> [TASK INSTRUCTIONS]:
1. From the article on the Gemini solar project, list every power or storage capacity figure given in megawatts or gigawatts, together with what each figure refers to.
2. Quote the passage of the article on the Gemini solar project starting with "The USD-1-billion (EUR" and going on through "service in 2023.".
[[ TEXT FOR ANALYSIS, beginning ]]
April 3 (Renewables Now) - The US Bureau of Land Management (BLM) has missed another deadline to issue a permit for the 690-MW Gemini solar project in Nevada and at this point is unsure of when exactly this could happen.
A spokeswoman for BLM told Reuters that the agency was working “expeditiously” to reach a decision, but can no longer give a timeframe. The news agency also quoted a draft agreement between BLM and the Nevada State Historic Preservation Office, which says it has been determined that the project would visually impact a historic region.
The USD-1-billion (EUR 926m) solar project is planned to be executed on roughly 7,100 acres (2,873 hectares) of BLM administered land that is located some 33 miles (53.1 km) northeast of Las Vegas and directly south of the Moapa River Indian Reservation. There, the solar power plant would have a visual impact on a historic railroad camp and certain old travel and trade routes, according to the document.
In December 2019, utility NV Energy secured approval from the Public Utilities Commission of Nevada (PUCN) for 1.19 GW of new solar projects and 590 MW of energy storage capacity. This includes the Gemini development, which will be coupled with a 380-MW battery storage system. The project itself is being developed by Quinbrook Infrastructure Partners and Arevia Power.
A representative for NV Energy told Reuters the company still hopes that the plant will enter into service in 2023.
[[ TEXT FOR ANALYSIS, end ]]
[[ DATA EXTRACT, beginning ]]
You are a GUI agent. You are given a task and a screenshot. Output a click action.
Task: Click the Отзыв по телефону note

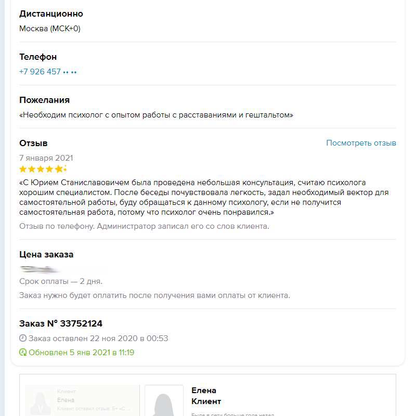[144, 226]
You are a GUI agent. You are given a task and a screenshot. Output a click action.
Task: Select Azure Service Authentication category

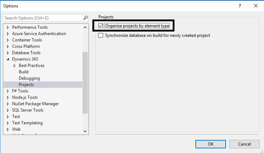[x=39, y=34]
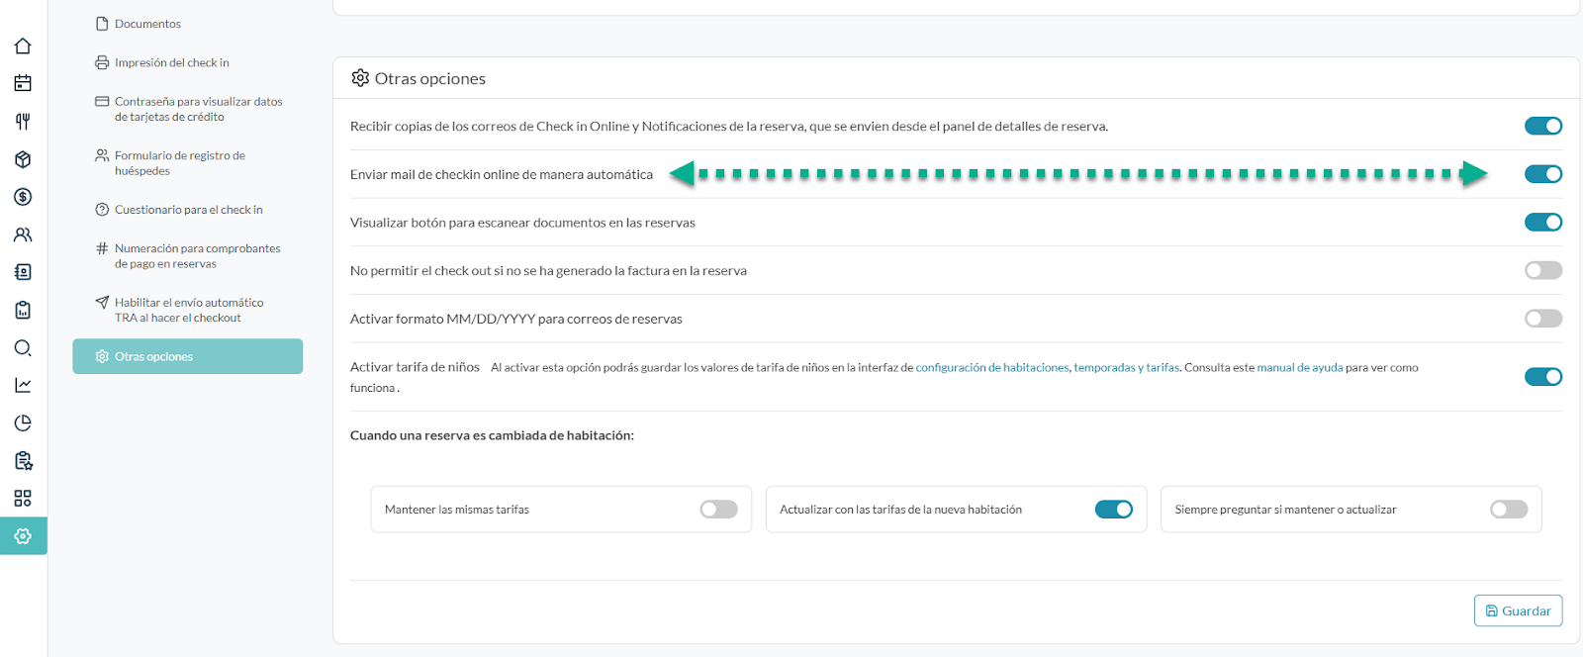Click the four-squares modules grid icon
This screenshot has width=1583, height=657.
coord(23,498)
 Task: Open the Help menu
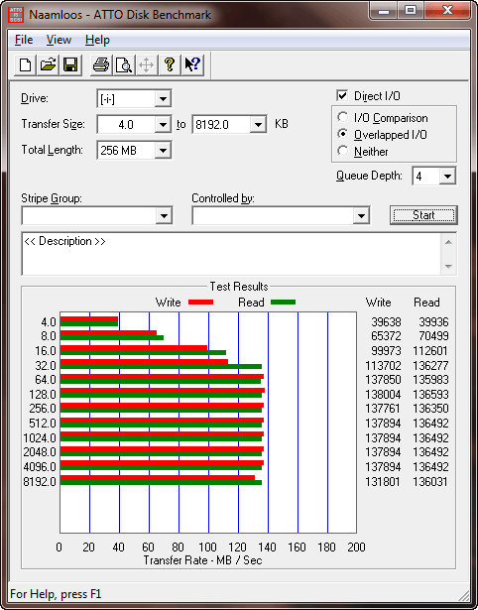[x=97, y=40]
[[ DATA EXTRACT, end ]]
> [EXPECTED OUTPUTS]:
1.
- 690 MW: the Gemini solar project in Nevada
- 1.19 GW: the new solar projects for which NV Energy secured approval from the Public Utilities Commission of Nevada
- 590 MW: the energy storage capacity included in that approval
- 380 MW: the battery storage system to be coupled with the Gemini development

2.
The USD-1-billion (EUR 926m) solar project is planned to be executed on roughly 7,100 acres (2,873 hectares) of BLM administered land that is located some 33 miles (53.1 km) northeast of Las Vegas and directly south of the Moapa River Indian Reservation. There, the solar power plant would have a visual impact on a historic railroad camp and certain old travel and trade routes, according to the document.
In December 2019, utility NV Energy secured approval from the Public Utilities Commission of Nevada (PUCN) for 1.19 GW of new solar projects and 590 MW of energy storage capacity. This includes the Gemini development, which will be coupled with a 380-MW battery storage system. The project itself is being developed by Quinbrook Infrastructure Partners and Arevia Power.
A representative for NV Energy told Reuters the company still hopes that the plant will enter into service in 2023.